## Work item
Copy out the entries below word for word, starting at the beginning and ending with the line that contains "y-tick-label: 80 is", both included. Leave the pictures out of your answer.

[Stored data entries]
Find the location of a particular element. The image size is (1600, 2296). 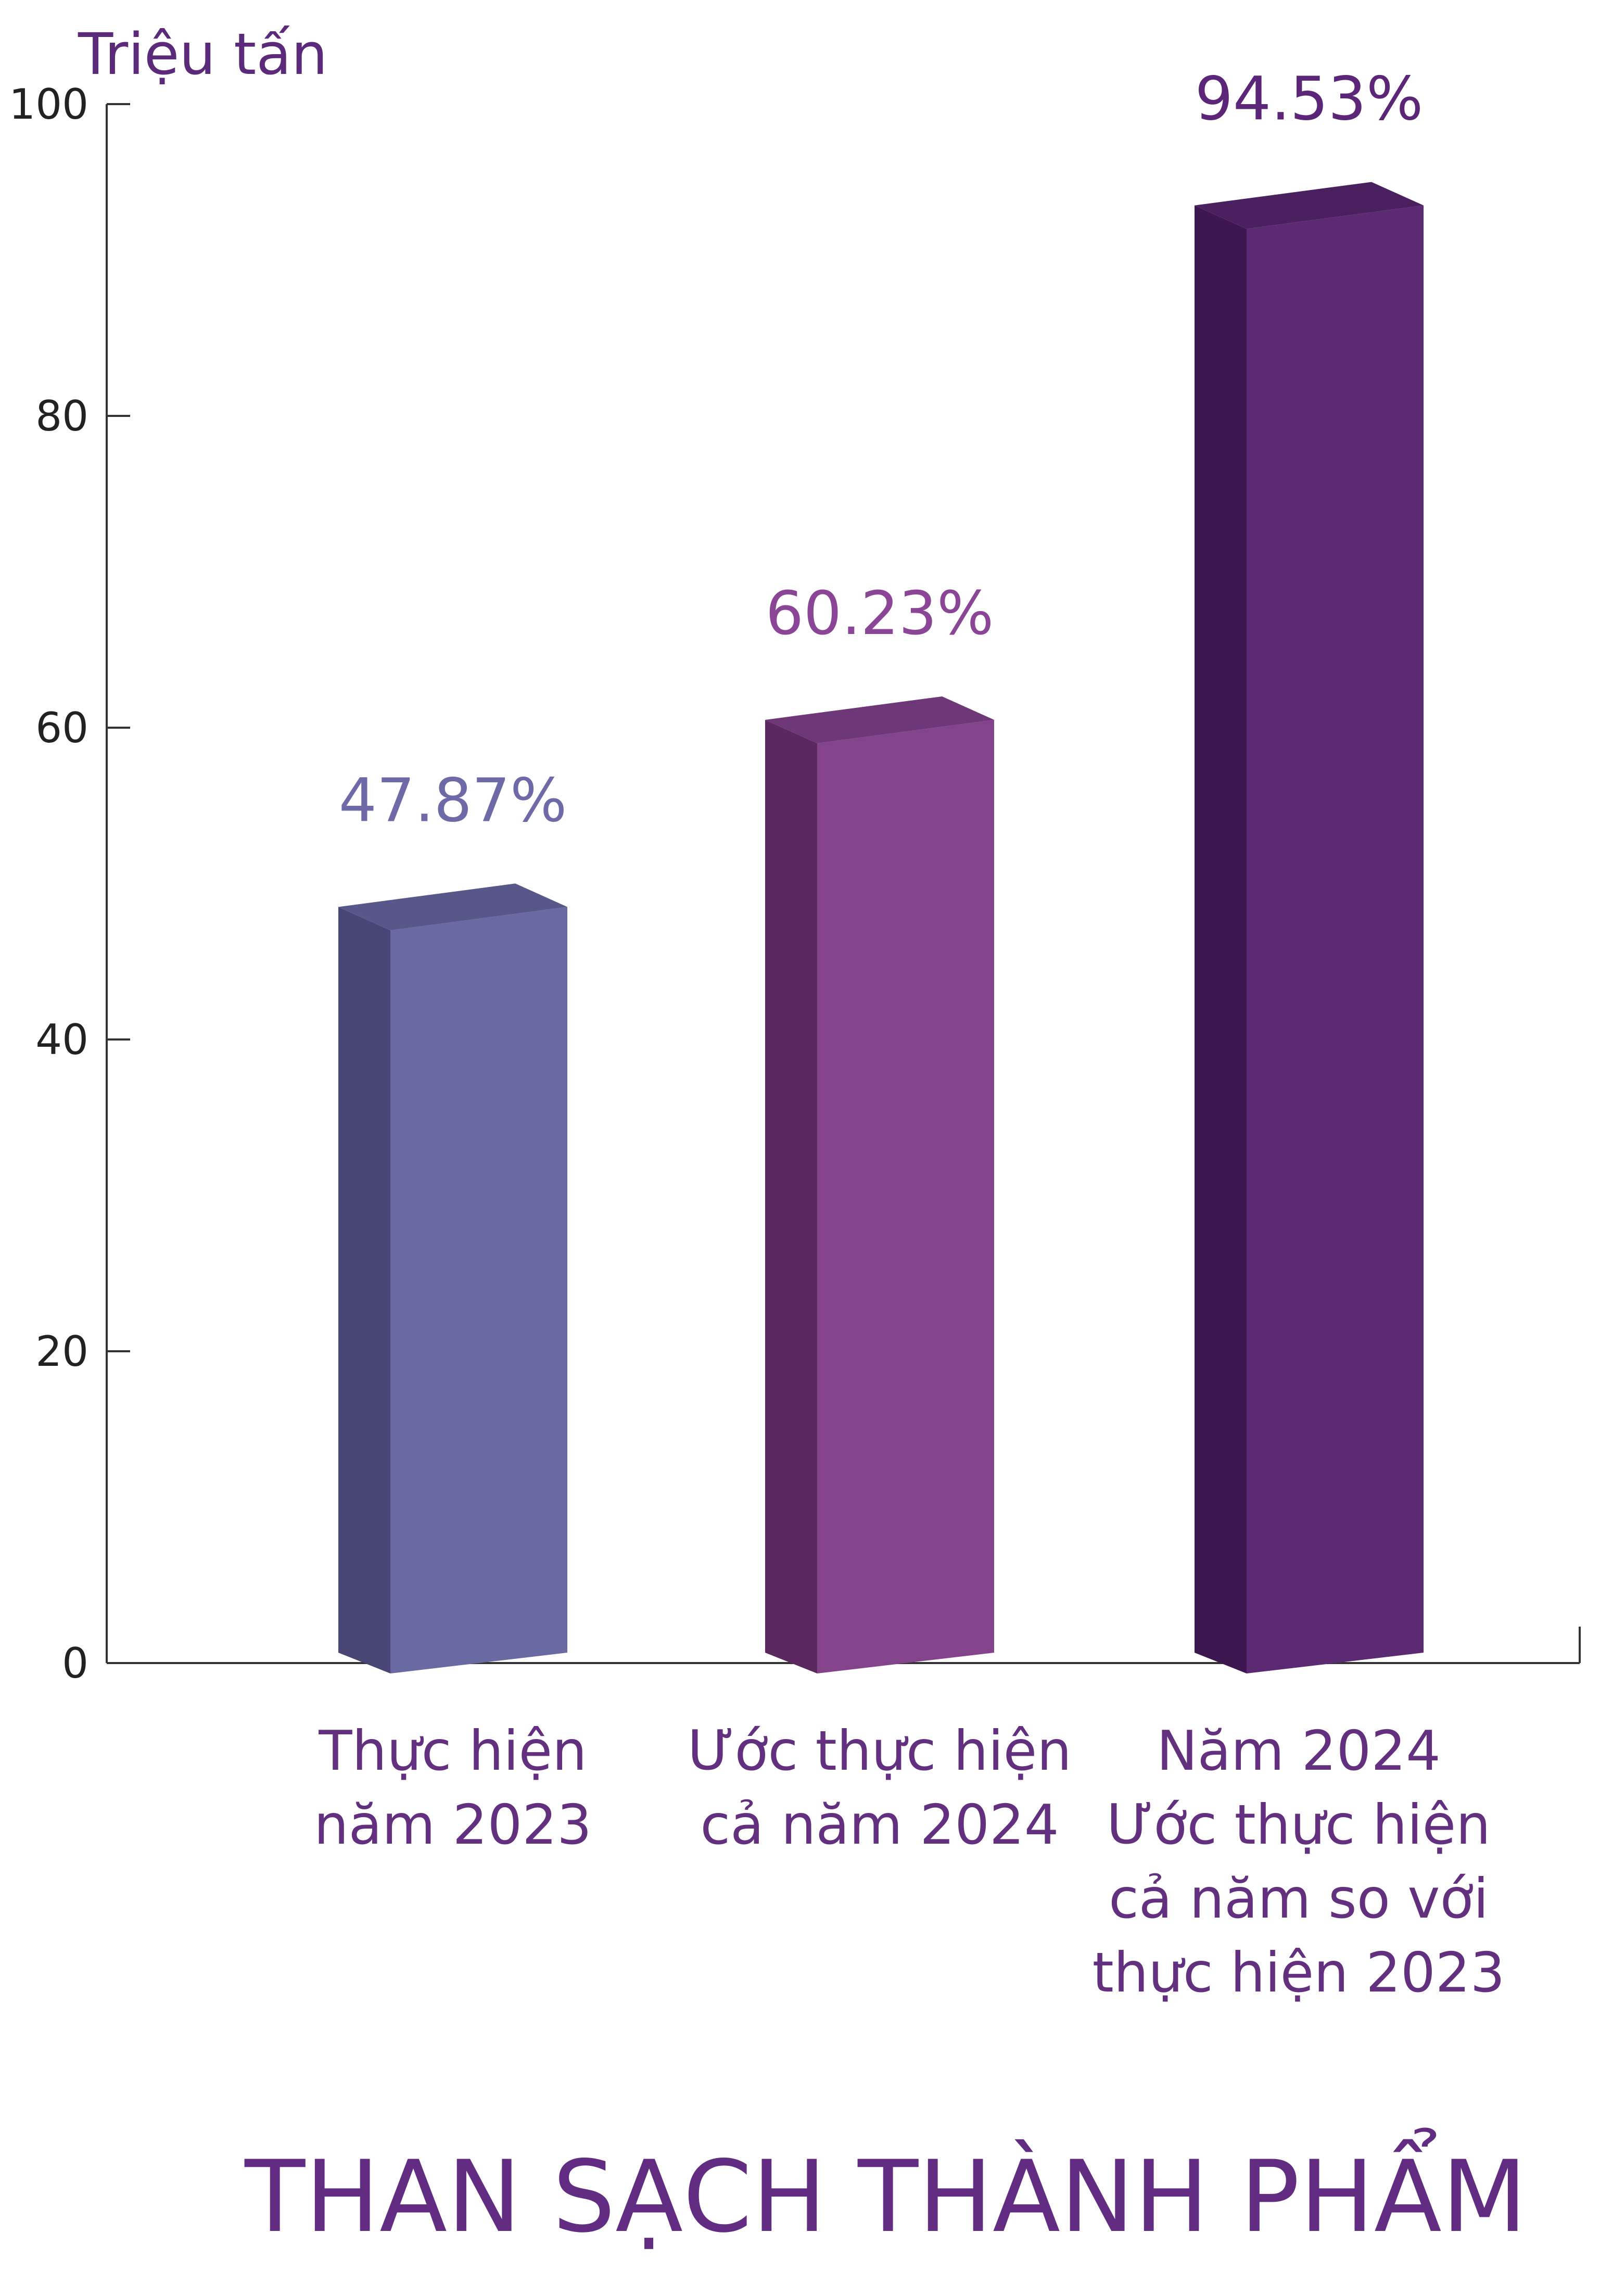

y-tick-label: 80 is located at coordinates (61, 416).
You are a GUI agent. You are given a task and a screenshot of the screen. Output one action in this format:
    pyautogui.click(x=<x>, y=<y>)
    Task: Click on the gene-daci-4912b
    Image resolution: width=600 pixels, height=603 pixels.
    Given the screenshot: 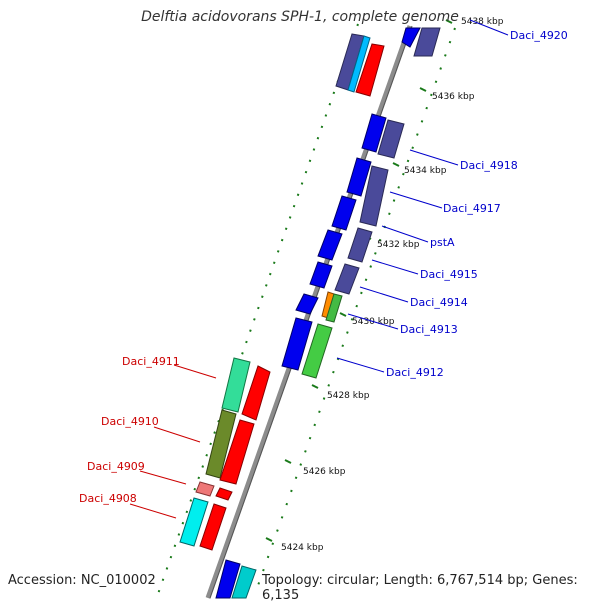 What is the action you would take?
    pyautogui.click(x=297, y=344)
    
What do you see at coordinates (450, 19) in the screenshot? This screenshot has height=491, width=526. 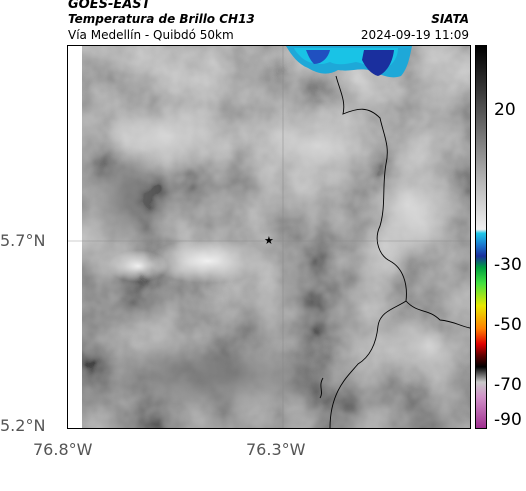 I see `organization-label: SIATA` at bounding box center [450, 19].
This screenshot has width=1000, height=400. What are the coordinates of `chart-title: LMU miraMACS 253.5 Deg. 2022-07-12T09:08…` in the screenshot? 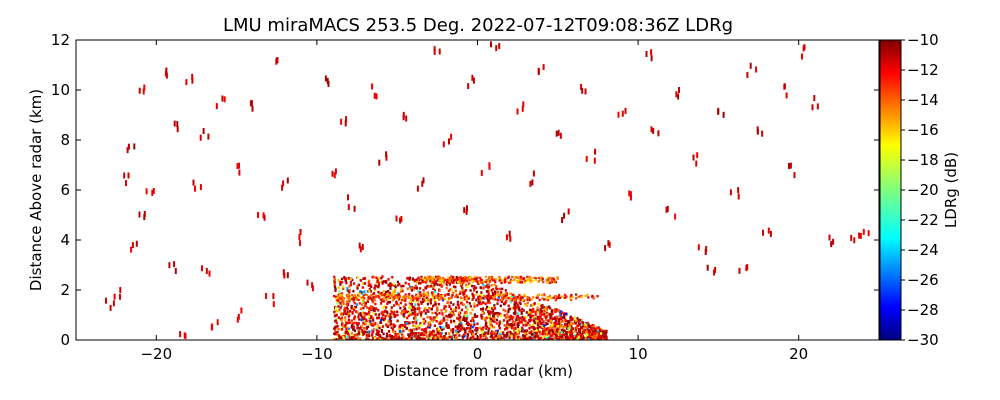 It's located at (478, 26).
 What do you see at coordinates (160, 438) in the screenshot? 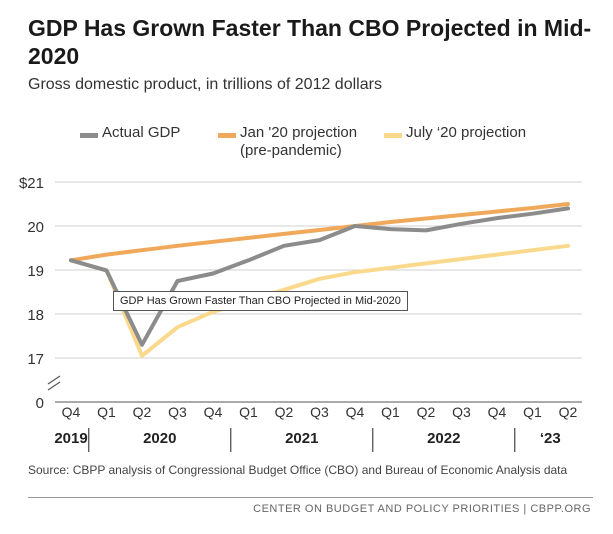
I see `x-year-label: 2020` at bounding box center [160, 438].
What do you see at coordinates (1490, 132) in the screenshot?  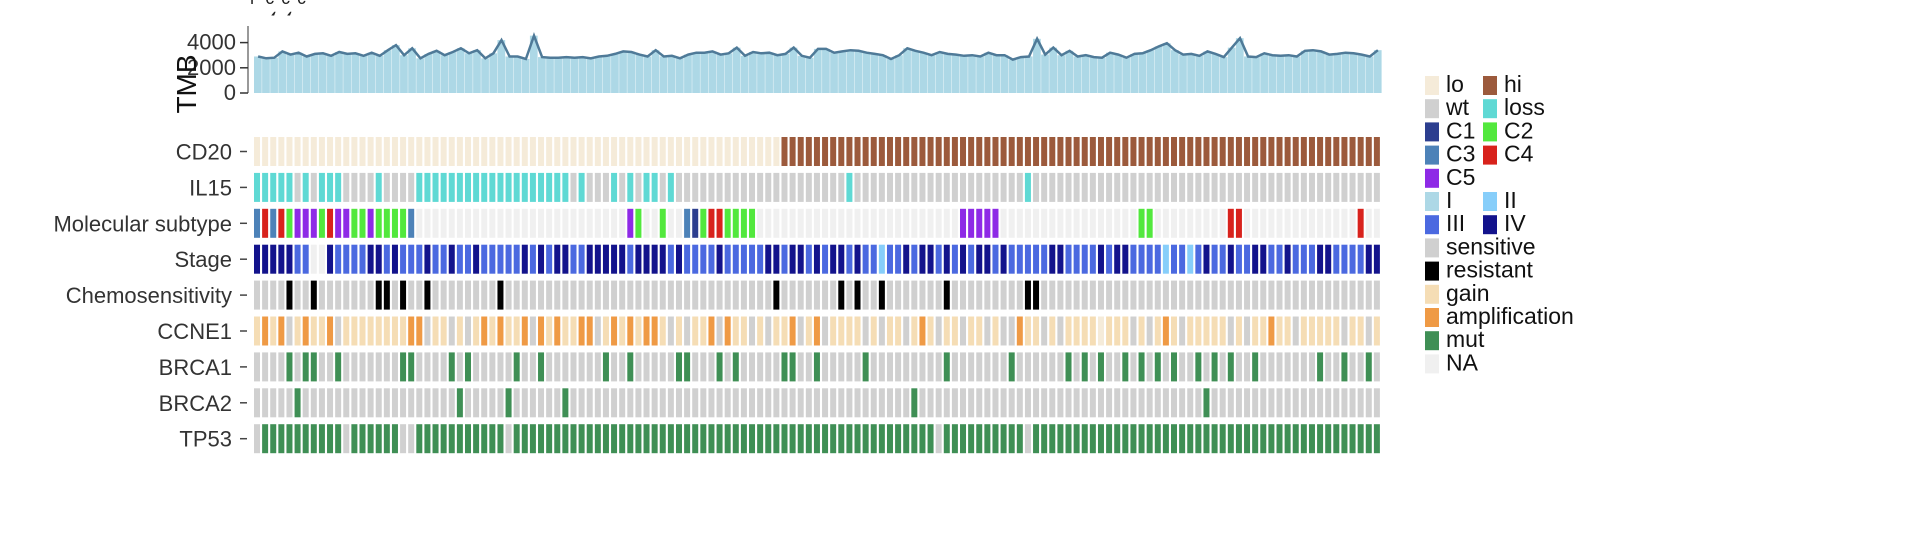 I see `legend-swatch` at bounding box center [1490, 132].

## Exercise response
Find the location of a particular element. The image size is (1600, 2296). 

y-tick-label: 80 is located at coordinates (61, 416).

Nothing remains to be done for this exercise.